Making Your Business Incorporated or not

wesmo's picture

Hey Folks

It's getting to be rounding the corner to tax season (almost) and every year I am thinking if its time I going "incorprated" or some such, instead of having clients sign me a check in my name, I'd become a company. It'd be for side freelance work, as I dont do all that much freelance, somewhere around $4-5000 a year.

I am wondering how some of you that have done that like it, as opposed to not being incorporated, and what in your view are the pros and cons to think about? Lastly, if I were to do this, I know you can do it through a government or state website or local gov office, but was wondering if there was a place online that handles it specifically for designers needs?

thanks for any info!

jupiterboy's picture

Well, liability is an issue, so you can sleep and not worry about some slip 'n' fall act if you have clients on site.

If you are incorporated, you will have to take minutes, so that's a bit more paperwork.

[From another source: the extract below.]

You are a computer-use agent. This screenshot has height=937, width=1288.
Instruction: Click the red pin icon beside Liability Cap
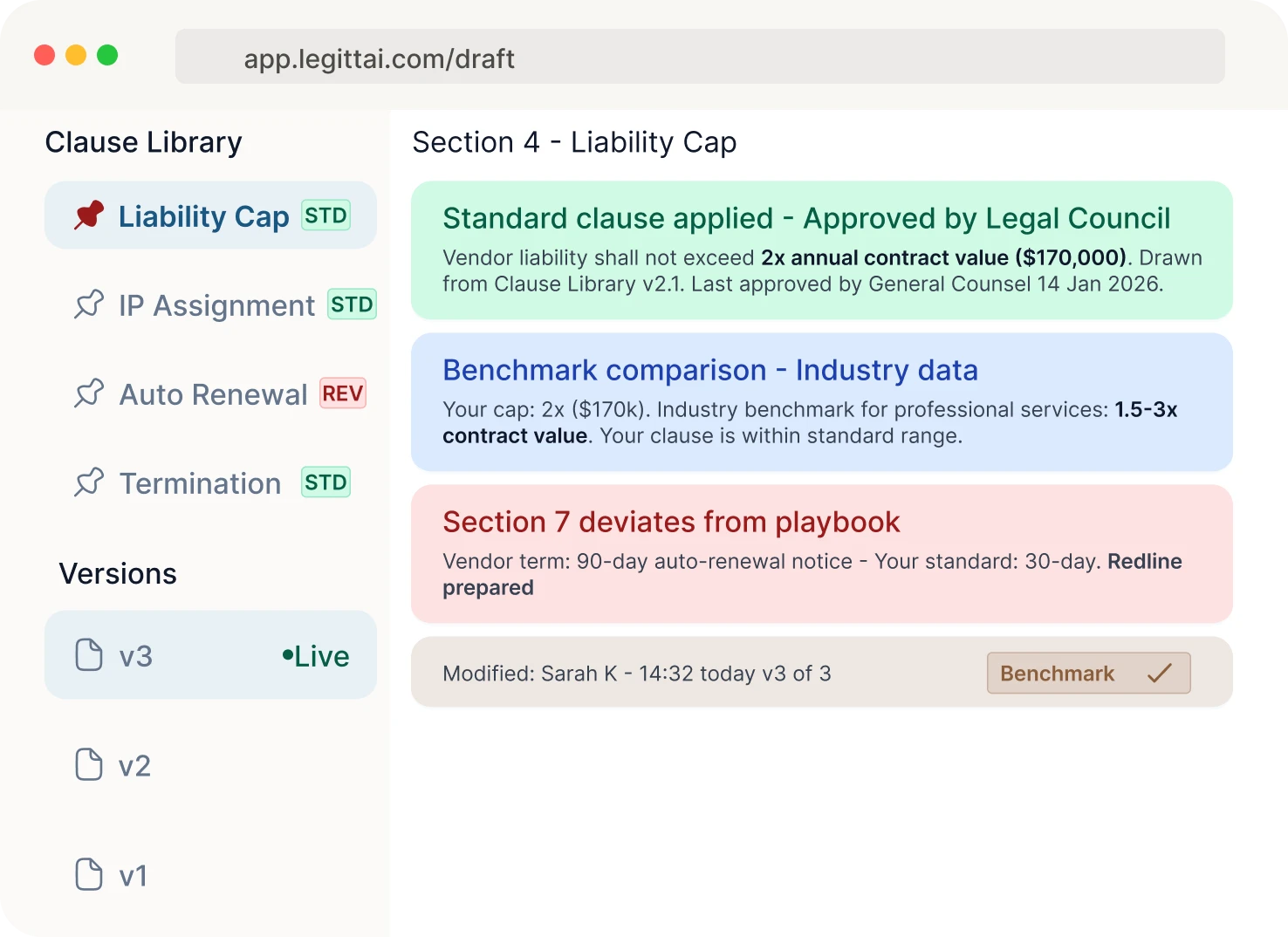pos(87,215)
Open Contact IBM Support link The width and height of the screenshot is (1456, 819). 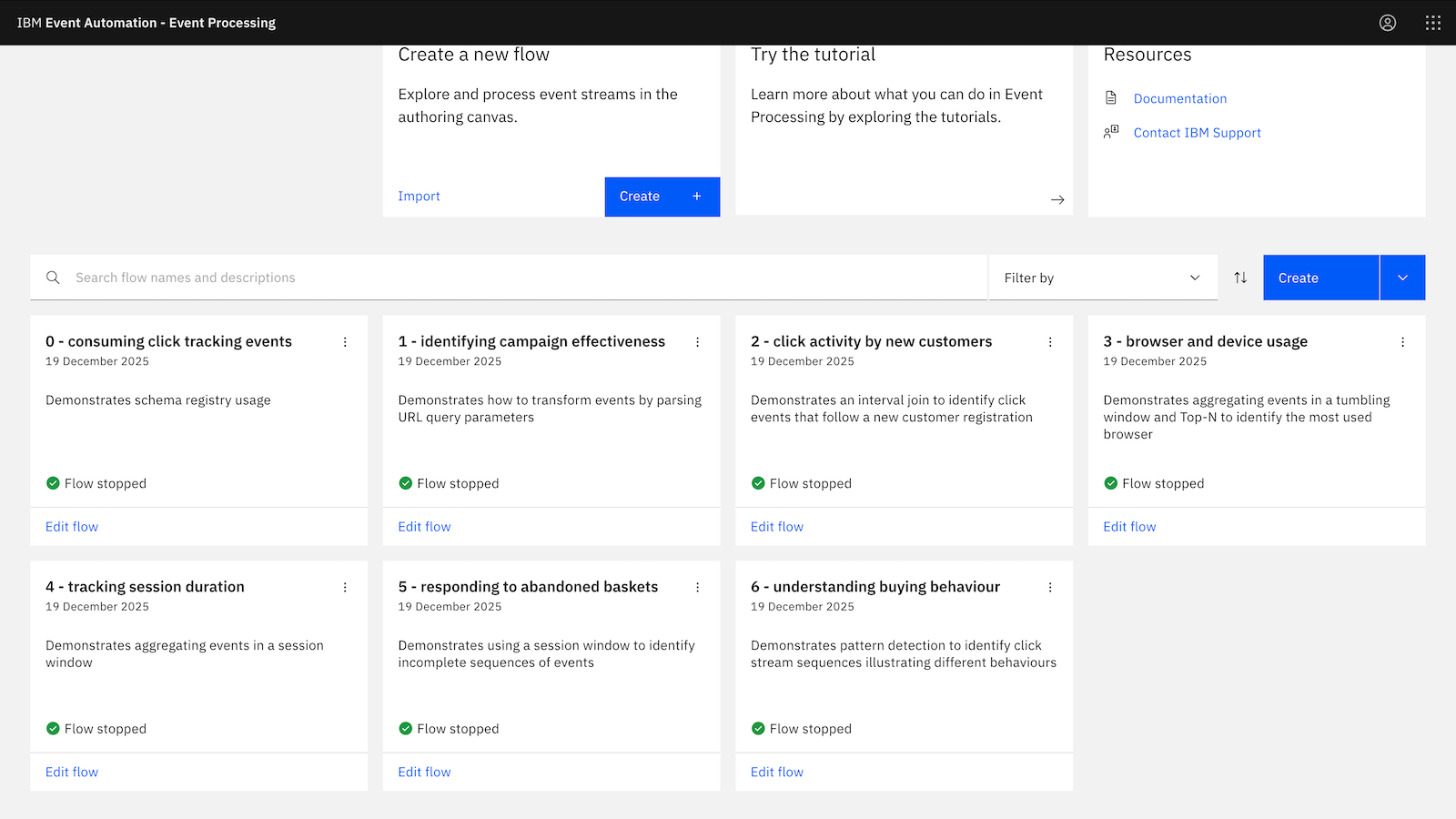pos(1197,133)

And, you CPA will probably want you to pay yourself a regular amount on a regular basis.

You can do the papers on line, but I can't vouch for it.

At your billing, I honestly wouldn't sweat it. Get a DBA and open a business checking if you wan't to be more legit.

George Thomas's picture

That's an issue that should be discussed with an attorney and/or a CPA. There are issues involved that you won't think of and there are corporate variations that might better suit your situation than you are aware of.

michaelbrowers's picture

Agreed. This is an issue best discussed with the appropriate professionals to give you sound, and properly informed, advice based on your situation and needs.

Michael Browers

FeeltheKern's picture

If you're making $4-5K a year, then incorporating will probably not make that much sense for you, unless you expect that amount to spike dramatically in the near future. Of course it is true that you could be sued as an independent contractor, but the fees you have to pay to incorporate, the amount of paperwork you need to do, and the time involved would not be worth it in my book. You probably still need a business license from both your city and state, if you haven't done that already, even if you're just a sole proprietor -- I don't remember what the cutoff is, but when you make over a certain amount you need to legally get a business license.

wesmo's picture

Hi all, and thanks for your input. Sounds like I my billing its not worth it, eh? In the meantime I did do some checking online and from other sources, and it lead me to this place:

They seem legit and relatively cheap. It sounds like maybe a LLC might be the best fit for my situation if anything? Here is a comparison of the two options

still thinking on it. I am going to talk to my tax guy what kind of saving I may or may not get from LLC.